Now, to battle: At what point, exactly, does permissible porn cross over into violent and abusive porn? Justice Potter Stewart's risible I-know-it-when-I-see-it rule won't cut it — and never has, as Gary Meyer reminds us in this five-year-old but still-perfect little essay (not safe for work):
[I]f it's about sex with ostrich feathers, it's erotica; if it's about sex with the whole ostrich, it's porn. Or it depends on whether it's supposed to get you off. Like we're gonna ask some dead writer what the deal was. "Hey, Henry Miller, that Trollop of Capricorn stuff — was that art, or were you just trying to give us boners?" Human divining rod and Supreme Court Justice Potter Stewart wimped out trying to define porn, but he claimed, "I know it when I see it." Great. All we gotta do is dig him up and our troubles are over.
Seriously though: plenty of people think the pictures of nekkid ladies in Playboy are porn, and that all porn is abusive and an inducement to violence. (Think I'm exaggerating? Au contraire.)
So who gets to decide what goes too far, and how to define big amorphous words like "violent" and "abusive"? Are the Brits going to have a censorship committee that will earnestly discuss if a facial cumshot is allowable or abusive? And if the verdict comes down that that's permitted, how about a bukkake gangbang? Or how about a golden-shower scene — is that potentially abusive enough that it could land you in the pokey for a few years? Will the committee bravely tackle the possible violence in everything from fisting photos to extreme-bondage tapes? And if so, what about the fact that the performers, with maybe one exception in a thousand, are willing participants? They didn't get hurt — in most cases, they got paid! Doesn't that tell-tale little truth somehow factor into all of this?
If it's not the abusiveness towards the "victim" in front of the camera that counts, but the raw depiction of sexual abuse, period, does that mean that viewing any movie with a rape scene could be enough for a conviction? The Accused? The Color Purple? The Hotel New Hampshire? Go ahead and scoff — and then remind yourself that nannies feel no compunction about going after mainstream movies, or any kind of art. Just ask some of the people who had the temerity to rent the Academy Award-winning movie version of Nobel Prize author Günther Grass's novel The Tin Drum.

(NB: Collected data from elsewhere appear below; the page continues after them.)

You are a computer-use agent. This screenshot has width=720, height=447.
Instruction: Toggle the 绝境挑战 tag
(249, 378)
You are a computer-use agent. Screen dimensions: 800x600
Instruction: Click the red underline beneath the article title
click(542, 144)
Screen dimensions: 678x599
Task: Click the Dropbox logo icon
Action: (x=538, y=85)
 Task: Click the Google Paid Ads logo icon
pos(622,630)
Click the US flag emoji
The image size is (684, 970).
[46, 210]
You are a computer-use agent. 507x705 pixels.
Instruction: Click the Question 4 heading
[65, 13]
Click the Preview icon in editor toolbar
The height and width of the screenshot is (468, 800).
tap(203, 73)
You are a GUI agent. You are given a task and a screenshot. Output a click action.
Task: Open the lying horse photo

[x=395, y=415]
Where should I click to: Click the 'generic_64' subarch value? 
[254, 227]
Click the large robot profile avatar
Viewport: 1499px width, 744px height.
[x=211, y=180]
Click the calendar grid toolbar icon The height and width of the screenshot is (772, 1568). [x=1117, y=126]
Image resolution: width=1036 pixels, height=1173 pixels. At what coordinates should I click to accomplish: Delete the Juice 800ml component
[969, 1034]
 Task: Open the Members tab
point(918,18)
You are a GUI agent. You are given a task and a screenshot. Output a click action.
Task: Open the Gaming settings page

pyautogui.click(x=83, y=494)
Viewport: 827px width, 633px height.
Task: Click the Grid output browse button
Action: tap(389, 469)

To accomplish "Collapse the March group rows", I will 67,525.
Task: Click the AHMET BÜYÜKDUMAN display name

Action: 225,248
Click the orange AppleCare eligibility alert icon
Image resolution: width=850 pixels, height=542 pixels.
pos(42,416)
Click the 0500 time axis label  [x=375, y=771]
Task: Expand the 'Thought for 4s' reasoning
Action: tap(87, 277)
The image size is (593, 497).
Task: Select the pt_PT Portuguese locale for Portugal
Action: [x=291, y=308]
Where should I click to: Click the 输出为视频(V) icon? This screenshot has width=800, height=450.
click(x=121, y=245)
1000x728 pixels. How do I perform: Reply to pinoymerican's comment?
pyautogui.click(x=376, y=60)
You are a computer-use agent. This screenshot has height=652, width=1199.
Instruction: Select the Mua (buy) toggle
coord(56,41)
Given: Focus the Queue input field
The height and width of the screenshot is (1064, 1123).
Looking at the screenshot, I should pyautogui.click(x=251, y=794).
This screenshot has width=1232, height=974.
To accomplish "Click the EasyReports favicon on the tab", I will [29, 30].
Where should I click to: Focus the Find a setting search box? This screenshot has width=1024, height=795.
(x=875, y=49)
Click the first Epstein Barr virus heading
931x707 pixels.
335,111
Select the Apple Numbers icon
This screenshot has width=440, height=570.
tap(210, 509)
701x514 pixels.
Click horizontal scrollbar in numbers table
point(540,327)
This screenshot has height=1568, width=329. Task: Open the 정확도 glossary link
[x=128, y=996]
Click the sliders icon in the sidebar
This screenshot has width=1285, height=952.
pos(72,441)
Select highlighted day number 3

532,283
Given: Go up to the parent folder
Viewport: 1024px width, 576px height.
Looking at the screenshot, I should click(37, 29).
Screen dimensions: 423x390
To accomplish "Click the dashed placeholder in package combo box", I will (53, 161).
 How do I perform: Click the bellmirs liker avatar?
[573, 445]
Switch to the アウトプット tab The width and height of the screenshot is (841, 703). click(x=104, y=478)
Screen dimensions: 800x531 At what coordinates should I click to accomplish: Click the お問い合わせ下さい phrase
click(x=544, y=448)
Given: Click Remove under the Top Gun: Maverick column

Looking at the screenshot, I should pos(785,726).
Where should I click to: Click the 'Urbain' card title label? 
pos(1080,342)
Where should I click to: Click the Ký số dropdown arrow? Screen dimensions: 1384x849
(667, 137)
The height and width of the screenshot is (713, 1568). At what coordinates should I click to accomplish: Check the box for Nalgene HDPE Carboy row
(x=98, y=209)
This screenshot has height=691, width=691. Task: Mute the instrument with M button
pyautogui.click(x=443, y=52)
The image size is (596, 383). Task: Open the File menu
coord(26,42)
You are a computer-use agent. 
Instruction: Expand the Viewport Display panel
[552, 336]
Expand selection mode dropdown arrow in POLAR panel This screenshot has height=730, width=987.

While I'm at it, I have just one more question, and it pertains to the great masses of children in whose name, supposedly, such laws are being written: When did it become OK to teach kids that mommy and daddy aren't really equipped to raise them with proper boundaries, but that, luckily, we have the government for that?


why do 2 of 3 movies with rape in them feature Jodie Foster?!? If I were you I'd replace The Color Purple with Taxi Driver...and in a hurry.
Posted by: stephen | Wednesday, August 31, 2005 at 12:19 AM
Uh oh.
Posted by: Todd Grimson | Wednesday, August 31, 2005 at 01:42 AM
I can think of all sorts of art photography that would be caught by this law: from Robert Mapplethorpe downwards.
And what of stills from countless legally-available horror and thriller films?
Is purely 3D-rendered (Poser, etc?) art to be covered? Drawn comics (remember the 'Lord Horror' trial)?
Will special FX creators be able to tout their services by showing examples of their work online?
Posted by: Martin Evenall | Wednesday, August 31, 2005 at 06:53 PM
Or photos from world war two, or any other dark portion of our past of present?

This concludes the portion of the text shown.